Krefelder Theater nimmt weniger ein

Kultur : Theater nimmt weniger ein und Zuschüsse steigen

Investitionen in die Technik schlagen zu Buche. Krefelder Spielstätte wird besser angenommen.

Die „Theaterehe“ zwischen den Städten Krefeld und Mönchengladbach währt jetzt 69 Jahre. Am Fortbestand der Theatergemeinschaft gibt es keine Zweifel. Im vergangenen Jahr ist bereits das Finanzierungskonzept „Theater mit Zukunft III“ für den Zeitraum 2020 bis 2025 fortgeschrieben worden. Dennoch bedarf es einiges an Fingerspitzengefühl, um die beiden unterschiedlichen Standorte zu bespielen. Trotz einer Steigerung der Gesamterlöse von 32,4 auf 33,4 Millionen Euro, hinken die beiden Spielstätten den Wirtschaftsplanungen hinterher. Im Finanzausschuss am Donnerstagabend ist jetzt der Jahresabschluss für das Geschäftsjahr September 2017 bis August 2018 vorgelegt worden. Dem Aufsichtsrat sowie der Geschäftsführung ist Entlastung erteilt worden.

Höherer Landeszuschuss fließt in die Personalkosten

Zur Finanzierung der gemeinnützigen Gesellschaft stellen die beiden Städte für jedes Geschäftsjahr zuvor vereinbarte Finanzierungsbeiträge bereit. In diesem Jahr über 27 Millionen Euro (zu 26 Millionen Euro im Jahr zuvor). Im Hinblick auf dringend notwendige Sanierungen und zu tätigende Investitionen im Bereich der Theatertechnik erhält das Theater zusätzliche finanzielle Mittel. Der erstmals gezahlte höhere Landeszuschuss fließt als Zuschuss zu den Personalkosten von Theaterensemble und Orchester.

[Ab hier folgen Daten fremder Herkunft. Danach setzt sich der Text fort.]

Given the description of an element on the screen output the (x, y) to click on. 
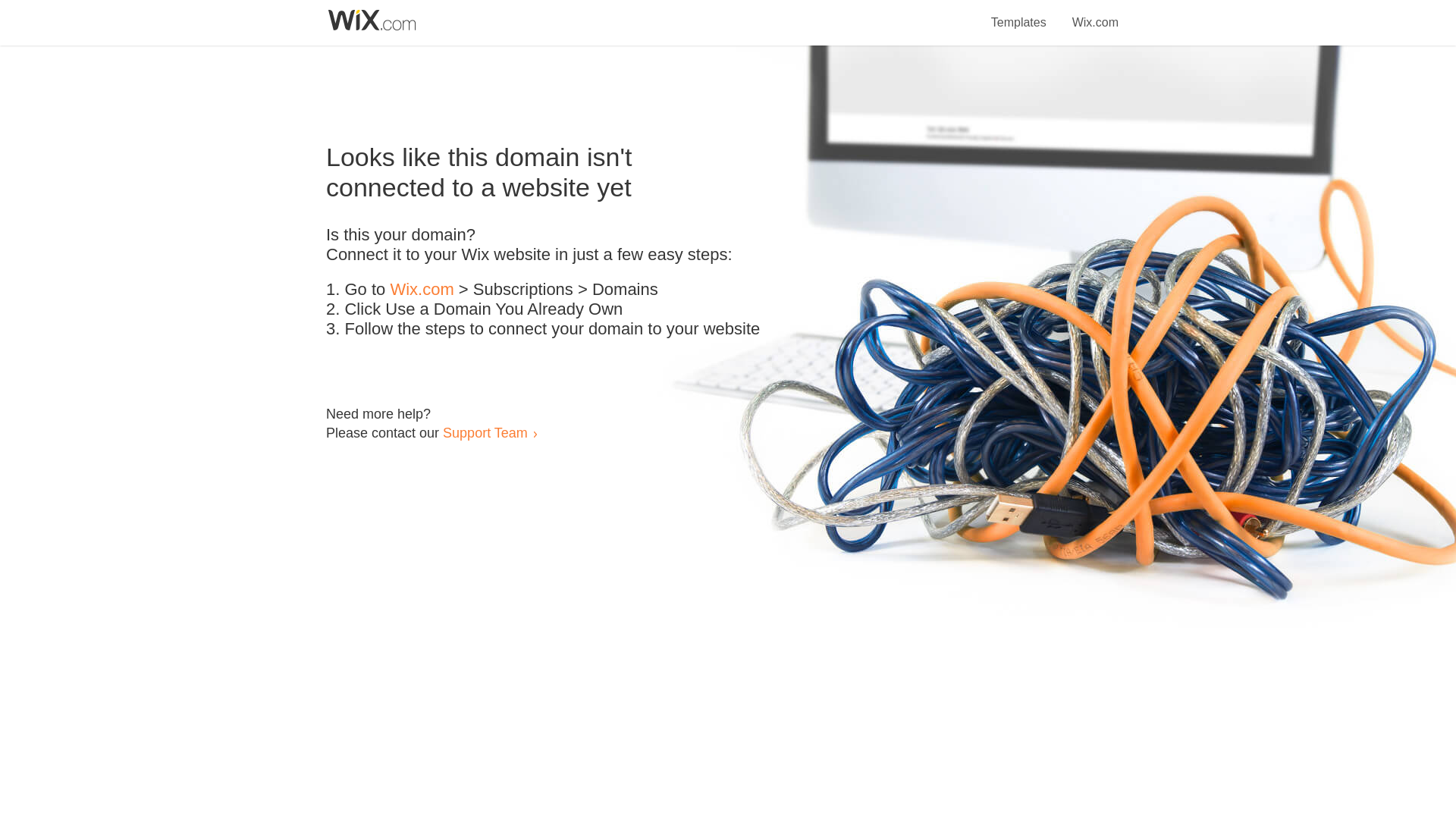
Templates (1018, 14)
Support Team (484, 432)
Wix.com (1095, 14)
Wix.com (421, 289)
Given the description of an element on the screen output the (x, y) to click on. 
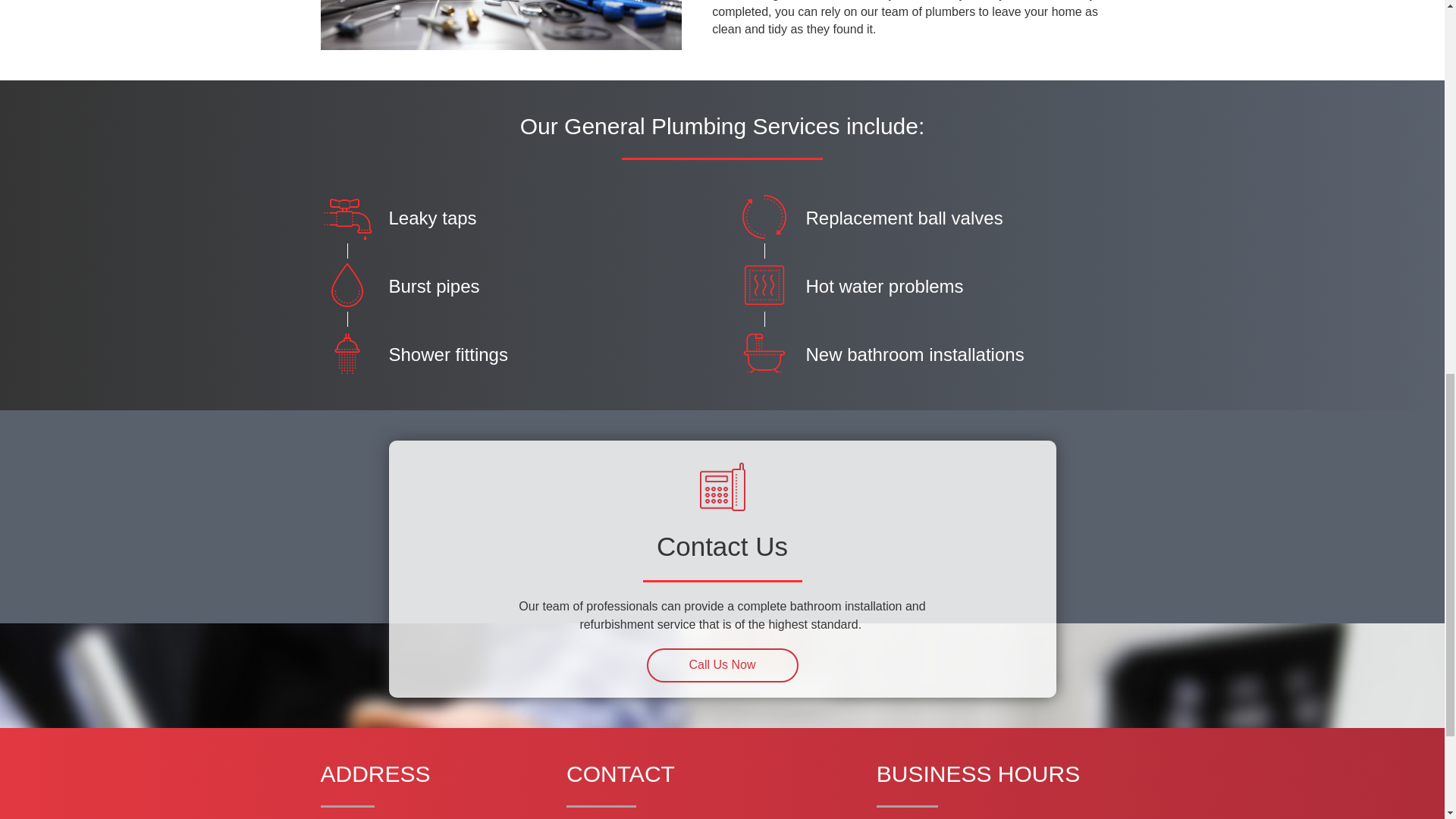
icons8-heating-240 (763, 285)
Call Us Now (721, 665)
icons8-replace-240 (763, 216)
icons8-office-phone-240 (721, 489)
icons8-plumbing-240 (346, 216)
icons8-water-240 (346, 285)
Given the description of an element on the screen output the (x, y) to click on. 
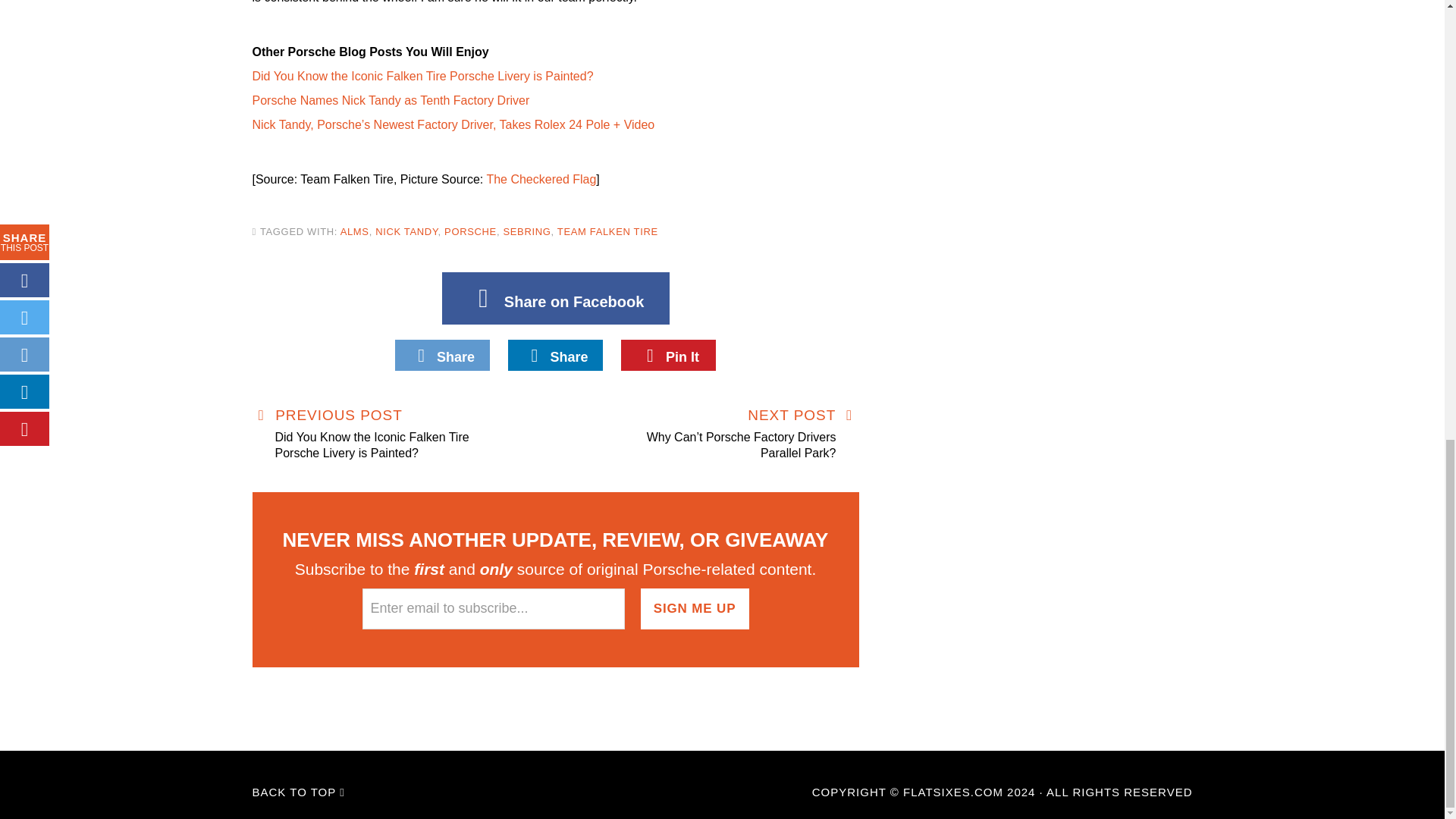
SIGN ME UP (694, 608)
Given the description of an element on the screen output the (x, y) to click on. 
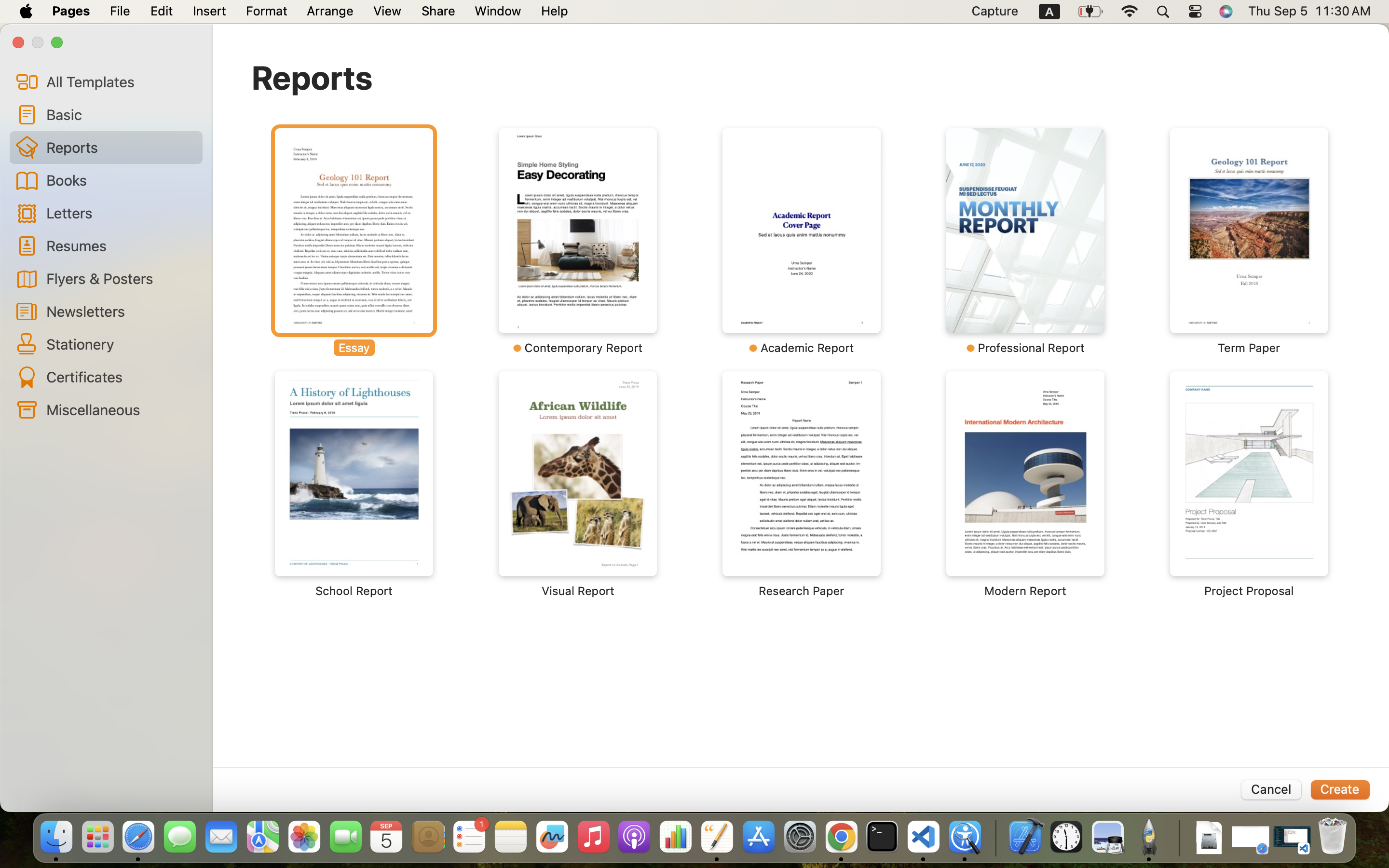
‎￼ ⁨Contemporary Report⁩ Element type: AXButton (577, 241)
Stationery Element type: AXStaticText (120, 343)
‎⁨Term Paper⁩ Element type: AXButton (1249, 241)
‎￼ ⁨Professional Report⁩ Element type: AXButton (1025, 241)
Basic Element type: AXStaticText (120, 114)
Given the description of an element on the screen output the (x, y) to click on. 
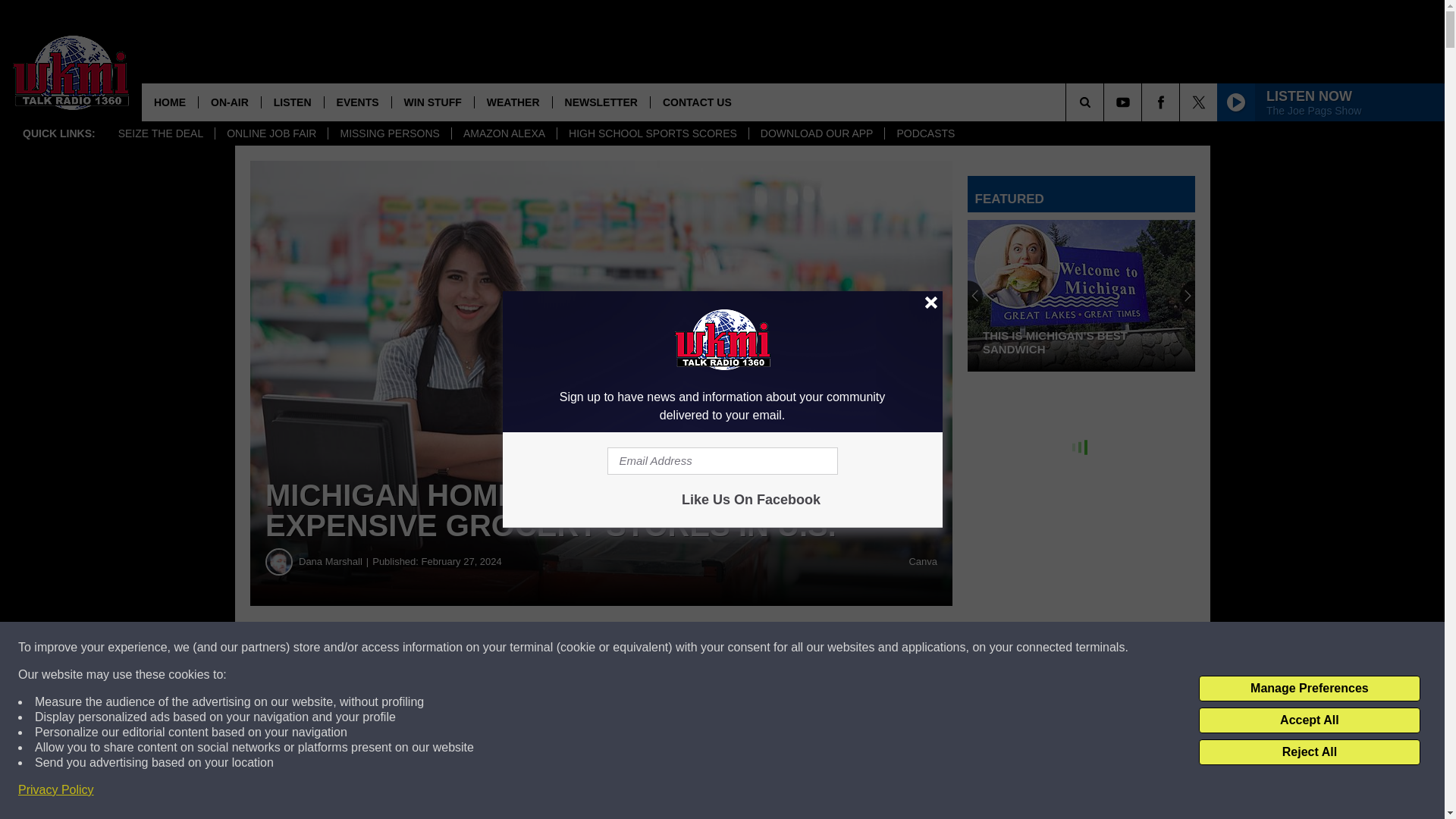
NEWSLETTER (600, 102)
ON-AIR (229, 102)
WEATHER (512, 102)
Reject All (1309, 751)
ONLINE JOB FAIR (270, 133)
CONTACT US (696, 102)
MISSING PERSONS (388, 133)
PODCASTS (924, 133)
Share on Facebook (460, 647)
Email Address (722, 461)
DOWNLOAD OUR APP (816, 133)
Share on Twitter (741, 647)
Privacy Policy (55, 789)
Manage Preferences (1309, 688)
WIN STUFF (432, 102)
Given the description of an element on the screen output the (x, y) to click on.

Um die Wirtschaftlichkeit zu verbessern, sind die Ticketpreise zum Geschäftsjahr 2015/2016 um 15 Prozent angehoben worden. Im Vergleich zum Vorjahr haben sich hieraus im Krefelder Haus Mehrerlöse von rund 125 000 Euro ergeben. Erwartet hatte man sich davon jedoch Mehrerlöse von 282 000 Euro. Im Mönchengladbacher Haus hat sich die Preiserhöhung nicht positiv bemerkbar gemacht. Die Erlöse sind im Vergleich zum Vorjahr um rund 189 000, im Vergleich zu den Erwartungen sogar um rund 248 000 Euro niedriger ausgefallen. Und das trotz 595 Veranstaltungen in beiden Spielstätten.

Auch die Auslastung in beiden Häusern ist unterschiedlich. Im Vergleich zum Vorjahr haben in Krefeld rund zwölf Veranstaltungen weniger stattgefunden und 400 Besucher weniger kamen ins Haus. In der Mönchengladbacher Spielstätte fanden rund 30 Veranstaltungen mehr statt. Trotzdem hat sich die Anzahl der Besucher um rund 11 000 verringert. Prozentual ist das ein Rückgang von 75 auf 66 Prozent.

Krefelds Stadtkämmerer Ulrich Cyprian sieht als Grund dafür die verschiedenen notwendigen Baumaßnahmen, auf die die Besucher reagiert hätten. Für Generalintendant Michael Grosse bleibt es also ein Kunststück, beide Häuser künstlerisch und wirtschaftlich zu bespielen.